Non, la dernière création de Julien Gosselin ne parle pas de la fin du monde. « Extinction » est un objet scénique difficile à appréhender, qui déborde tant et si bien que, noyés dans un tsunami de stimuli, on pourrait croire que l’apocalypse du théâtre vient de sonner. Mais le metteur en scène tisse en sourdine un filet de survie dans lequel l’inconscient du spectateur ne cesse de se prendre les pieds.
Spectacle en trois parties, il se revendique de plusieurs auteurs dont Arthur Schnitzler, Hugo von Hofmannsthal, et Thomas Bernhard en tête. Pourtant, tout commence par delà le langage articulé, tout commence par la mise en mouvement frénétique des corps. Pendant une petite heure, un dj set permet à ceux qui le souhaitent de danser, une bière à main, se pensant pour un temps dans une soirée berlinoise, à la fois branchée et cheap. Les autres, assis à leur place regardent vaguement cette fête comme un prélude agité et sans forme, et les derniers, dans un entre-deux indécis, restent sur le plateau et observent à la fois ceux qui dansent et ceux qui sont dans les gradins. Commencer par un espace qui casse tous les codes du théâtre est une façon radicale d’imposer sa vision du monde. Pourtant, le théâtre dans sa forme basique, – des acteurs et un dialogue – surgit à la toute fin de cette première partie, un échange de quelques minutes volé au bruit et à la fureur suffit à justifier l’ensemble du dispositif. L’irruption du théâtre saisit le spectateur et démontre avec maestria la supériorité du drame sur la transe.
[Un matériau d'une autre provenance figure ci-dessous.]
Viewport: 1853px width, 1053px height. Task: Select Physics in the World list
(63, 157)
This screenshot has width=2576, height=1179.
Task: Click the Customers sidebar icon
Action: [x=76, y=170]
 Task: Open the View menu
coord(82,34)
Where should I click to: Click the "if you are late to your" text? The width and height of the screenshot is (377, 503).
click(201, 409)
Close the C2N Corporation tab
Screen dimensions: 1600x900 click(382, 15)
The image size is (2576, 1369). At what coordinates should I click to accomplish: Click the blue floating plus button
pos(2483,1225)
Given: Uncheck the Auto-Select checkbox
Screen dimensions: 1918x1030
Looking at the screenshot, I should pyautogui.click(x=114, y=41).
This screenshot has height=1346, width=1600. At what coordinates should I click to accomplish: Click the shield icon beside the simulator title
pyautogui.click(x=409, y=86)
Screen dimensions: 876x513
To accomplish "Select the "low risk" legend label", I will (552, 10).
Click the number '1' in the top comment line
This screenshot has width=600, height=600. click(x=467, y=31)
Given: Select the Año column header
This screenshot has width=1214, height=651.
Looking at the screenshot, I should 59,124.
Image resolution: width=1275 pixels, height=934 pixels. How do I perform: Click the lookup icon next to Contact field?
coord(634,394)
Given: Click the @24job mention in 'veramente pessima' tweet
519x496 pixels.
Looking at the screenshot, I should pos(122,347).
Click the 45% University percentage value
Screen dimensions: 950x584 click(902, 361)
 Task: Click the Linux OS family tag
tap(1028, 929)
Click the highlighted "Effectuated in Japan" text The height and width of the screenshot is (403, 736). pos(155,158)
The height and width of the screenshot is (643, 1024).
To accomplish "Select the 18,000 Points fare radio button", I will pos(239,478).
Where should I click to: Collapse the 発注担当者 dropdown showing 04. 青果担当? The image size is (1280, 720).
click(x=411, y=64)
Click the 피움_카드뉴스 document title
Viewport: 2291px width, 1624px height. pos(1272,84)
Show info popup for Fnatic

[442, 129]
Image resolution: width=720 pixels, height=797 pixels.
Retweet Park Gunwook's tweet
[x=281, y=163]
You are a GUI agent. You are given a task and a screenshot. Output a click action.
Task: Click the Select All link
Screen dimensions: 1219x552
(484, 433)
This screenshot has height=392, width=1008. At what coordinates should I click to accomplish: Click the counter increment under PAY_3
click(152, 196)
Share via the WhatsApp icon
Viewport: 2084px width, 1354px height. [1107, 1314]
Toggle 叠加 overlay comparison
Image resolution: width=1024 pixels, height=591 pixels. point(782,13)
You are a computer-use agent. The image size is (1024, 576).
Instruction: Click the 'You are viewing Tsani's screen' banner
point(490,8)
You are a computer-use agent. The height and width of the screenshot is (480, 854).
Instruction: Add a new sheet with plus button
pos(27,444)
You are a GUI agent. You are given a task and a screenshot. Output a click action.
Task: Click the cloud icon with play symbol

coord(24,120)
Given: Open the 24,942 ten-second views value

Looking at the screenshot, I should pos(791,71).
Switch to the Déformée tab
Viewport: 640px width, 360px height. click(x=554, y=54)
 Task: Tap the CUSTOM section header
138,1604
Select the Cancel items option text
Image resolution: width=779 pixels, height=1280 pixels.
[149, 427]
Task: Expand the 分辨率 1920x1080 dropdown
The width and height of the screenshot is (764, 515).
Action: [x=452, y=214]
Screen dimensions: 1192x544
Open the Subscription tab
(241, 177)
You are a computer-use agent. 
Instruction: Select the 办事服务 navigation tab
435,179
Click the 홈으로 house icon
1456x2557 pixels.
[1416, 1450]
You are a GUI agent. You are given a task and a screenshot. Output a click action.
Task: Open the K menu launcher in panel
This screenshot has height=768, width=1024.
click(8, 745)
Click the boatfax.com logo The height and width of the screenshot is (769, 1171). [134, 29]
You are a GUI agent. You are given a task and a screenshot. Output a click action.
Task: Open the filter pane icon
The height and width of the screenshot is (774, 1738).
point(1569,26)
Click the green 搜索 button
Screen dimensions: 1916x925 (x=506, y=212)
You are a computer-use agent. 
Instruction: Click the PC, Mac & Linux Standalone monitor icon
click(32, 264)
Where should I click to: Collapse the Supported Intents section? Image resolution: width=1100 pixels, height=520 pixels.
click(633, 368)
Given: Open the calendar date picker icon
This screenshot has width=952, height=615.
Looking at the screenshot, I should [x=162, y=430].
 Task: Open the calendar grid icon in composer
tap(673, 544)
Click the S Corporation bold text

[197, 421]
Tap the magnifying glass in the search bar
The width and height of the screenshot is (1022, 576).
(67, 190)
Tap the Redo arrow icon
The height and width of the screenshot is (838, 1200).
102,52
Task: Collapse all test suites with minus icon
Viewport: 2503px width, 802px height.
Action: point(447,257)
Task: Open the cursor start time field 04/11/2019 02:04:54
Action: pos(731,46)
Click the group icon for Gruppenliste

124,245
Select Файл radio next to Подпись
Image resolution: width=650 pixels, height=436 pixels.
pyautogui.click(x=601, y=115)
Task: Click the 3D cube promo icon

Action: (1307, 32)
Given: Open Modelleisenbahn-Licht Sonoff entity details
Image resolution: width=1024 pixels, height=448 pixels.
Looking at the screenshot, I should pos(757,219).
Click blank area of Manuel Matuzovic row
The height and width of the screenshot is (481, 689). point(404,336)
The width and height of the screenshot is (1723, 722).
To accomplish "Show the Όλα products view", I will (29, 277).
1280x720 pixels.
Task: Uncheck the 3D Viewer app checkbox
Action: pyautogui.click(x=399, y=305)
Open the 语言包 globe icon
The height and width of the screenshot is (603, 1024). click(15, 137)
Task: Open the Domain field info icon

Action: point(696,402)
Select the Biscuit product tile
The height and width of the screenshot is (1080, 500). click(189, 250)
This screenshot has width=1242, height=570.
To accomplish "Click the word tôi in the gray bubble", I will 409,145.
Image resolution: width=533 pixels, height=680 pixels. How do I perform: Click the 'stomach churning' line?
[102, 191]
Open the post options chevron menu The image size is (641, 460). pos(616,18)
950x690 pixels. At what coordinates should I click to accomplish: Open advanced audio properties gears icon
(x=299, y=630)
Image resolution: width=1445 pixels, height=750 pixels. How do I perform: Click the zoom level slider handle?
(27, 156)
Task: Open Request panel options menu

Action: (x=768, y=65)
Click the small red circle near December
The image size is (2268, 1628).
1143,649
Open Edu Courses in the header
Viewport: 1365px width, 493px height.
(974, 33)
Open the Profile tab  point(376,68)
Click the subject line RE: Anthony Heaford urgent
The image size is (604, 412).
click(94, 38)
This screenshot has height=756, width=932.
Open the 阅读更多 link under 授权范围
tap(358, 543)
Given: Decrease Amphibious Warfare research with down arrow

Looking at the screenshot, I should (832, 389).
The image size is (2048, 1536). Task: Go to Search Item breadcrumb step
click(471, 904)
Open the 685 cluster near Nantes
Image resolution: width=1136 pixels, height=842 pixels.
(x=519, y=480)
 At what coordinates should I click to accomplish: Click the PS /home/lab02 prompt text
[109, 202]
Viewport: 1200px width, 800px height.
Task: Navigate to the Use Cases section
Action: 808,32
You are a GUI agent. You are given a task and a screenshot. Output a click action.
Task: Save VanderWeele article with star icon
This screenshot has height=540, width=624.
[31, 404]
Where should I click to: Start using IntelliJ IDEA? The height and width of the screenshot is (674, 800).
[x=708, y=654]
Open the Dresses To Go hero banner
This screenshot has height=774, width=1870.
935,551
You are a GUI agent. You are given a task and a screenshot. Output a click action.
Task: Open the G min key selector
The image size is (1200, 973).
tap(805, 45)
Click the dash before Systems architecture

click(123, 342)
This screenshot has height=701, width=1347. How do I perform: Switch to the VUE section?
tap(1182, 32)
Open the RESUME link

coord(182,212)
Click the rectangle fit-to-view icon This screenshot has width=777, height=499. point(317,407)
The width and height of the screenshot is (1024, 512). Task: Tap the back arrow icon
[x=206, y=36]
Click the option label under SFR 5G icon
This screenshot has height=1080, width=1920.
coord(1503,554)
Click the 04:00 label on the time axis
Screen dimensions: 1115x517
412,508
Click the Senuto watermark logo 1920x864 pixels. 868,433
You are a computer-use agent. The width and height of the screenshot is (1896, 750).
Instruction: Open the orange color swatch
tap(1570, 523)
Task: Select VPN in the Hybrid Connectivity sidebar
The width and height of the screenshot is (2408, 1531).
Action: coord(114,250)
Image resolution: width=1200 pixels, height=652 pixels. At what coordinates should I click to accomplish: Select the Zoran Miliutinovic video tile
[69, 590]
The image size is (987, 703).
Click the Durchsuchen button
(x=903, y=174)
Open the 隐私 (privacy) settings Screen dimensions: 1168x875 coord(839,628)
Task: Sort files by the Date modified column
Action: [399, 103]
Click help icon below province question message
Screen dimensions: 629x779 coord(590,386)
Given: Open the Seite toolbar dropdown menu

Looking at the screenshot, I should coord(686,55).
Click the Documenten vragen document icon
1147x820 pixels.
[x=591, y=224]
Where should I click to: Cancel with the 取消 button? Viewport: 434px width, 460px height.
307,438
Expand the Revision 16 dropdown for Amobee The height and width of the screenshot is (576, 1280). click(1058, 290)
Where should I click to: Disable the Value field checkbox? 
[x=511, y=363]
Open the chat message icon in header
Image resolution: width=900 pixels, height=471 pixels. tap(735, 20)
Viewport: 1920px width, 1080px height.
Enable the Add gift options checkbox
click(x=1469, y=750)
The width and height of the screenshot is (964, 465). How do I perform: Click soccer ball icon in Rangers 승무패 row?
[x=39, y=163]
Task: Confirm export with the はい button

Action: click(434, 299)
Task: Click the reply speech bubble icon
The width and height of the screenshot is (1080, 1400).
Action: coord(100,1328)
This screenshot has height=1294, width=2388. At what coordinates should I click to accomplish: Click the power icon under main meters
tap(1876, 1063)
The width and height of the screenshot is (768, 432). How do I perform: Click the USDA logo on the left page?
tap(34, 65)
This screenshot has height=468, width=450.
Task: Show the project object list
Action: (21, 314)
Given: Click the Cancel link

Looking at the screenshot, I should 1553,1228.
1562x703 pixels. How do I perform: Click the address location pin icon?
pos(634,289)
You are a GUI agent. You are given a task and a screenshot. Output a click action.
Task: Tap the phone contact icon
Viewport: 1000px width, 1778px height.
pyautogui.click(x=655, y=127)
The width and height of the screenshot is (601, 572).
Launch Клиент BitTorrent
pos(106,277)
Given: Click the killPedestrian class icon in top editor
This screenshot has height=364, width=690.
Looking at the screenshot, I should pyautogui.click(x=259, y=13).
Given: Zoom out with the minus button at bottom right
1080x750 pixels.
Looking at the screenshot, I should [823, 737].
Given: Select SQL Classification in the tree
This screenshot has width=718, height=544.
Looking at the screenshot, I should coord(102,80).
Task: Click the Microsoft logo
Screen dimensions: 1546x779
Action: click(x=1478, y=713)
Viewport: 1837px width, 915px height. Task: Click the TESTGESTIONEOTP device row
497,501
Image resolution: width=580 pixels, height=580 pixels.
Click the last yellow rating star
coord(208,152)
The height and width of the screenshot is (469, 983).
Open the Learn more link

La dramaturgie fonctionne alors comme un entonnoir : la masse dodelinante et anonyme laisse place à une fête bourgeoise, un dîner entre amis dans la Vienne d’avant guerre. Tous sont beaux, cultivés, aisés, tous pressentent la fin de leur temps mais à l’action, choisissent sciemment le déni. Nous voilà donc plongés dans un huis clos eschatologique qui ne se laisse approcher que par écran interposé. Le public, comme le monde qui gronde, est ignoré, réduit à être les spectateurs de leurs derniers instants. La position dans laquelle nous contraint le metteur en scène est délicate, tout comme les observateurs des corps dansants de la première partie, nous sommes les observateurs impuissants de l’inéluctable. Les corps viennent à nous manquer, les acteurs se refusent et leurs absences provoquent automatiquement un désir décuplé. On reconnait là le talent de Julien Gosselin à créer des traboules ; en coinçant l’acteur derrière la caméra, il provoque une envie de théâtre que certains exprimeront par un ennui et d’autre par une attente.
L’entonnoir finit de se restreindre dans une troisième partie plus énigmatique. Dans une forme conférence convenue, une actrice recourbée sur sa douleur ânonne le texte de Bernhard qui prête son titre au spectacle. Sans relief, elle alourdit de mélancolie ce propos qui est pourtant pétri de colère et d’ironie. Seule en scène, sans un regard vers la salle, elle sonne le glas des festivités et retire toute once d’intention comme pour finir de vider la moelle des vieux os théâtreux. Après plus de 4 h de frustration en tout genre, l’apothéose volontairement terne et éteinte de cette dernière heure achève toute résistance, c’est un spectacle qui s’endure comme une course en montagne et le dernier col est ardu et monotone.
Non, « Extinction » n’est pas un spectacle sur la fin du monde mais un geste artistique qui s’épuise et qui marque sans doute la fin d’un cycle pour le metteur en scène. Comme les vierges sages dans la parabole biblique, nous restons en veille, guettant les signes de la prochaine résurrection.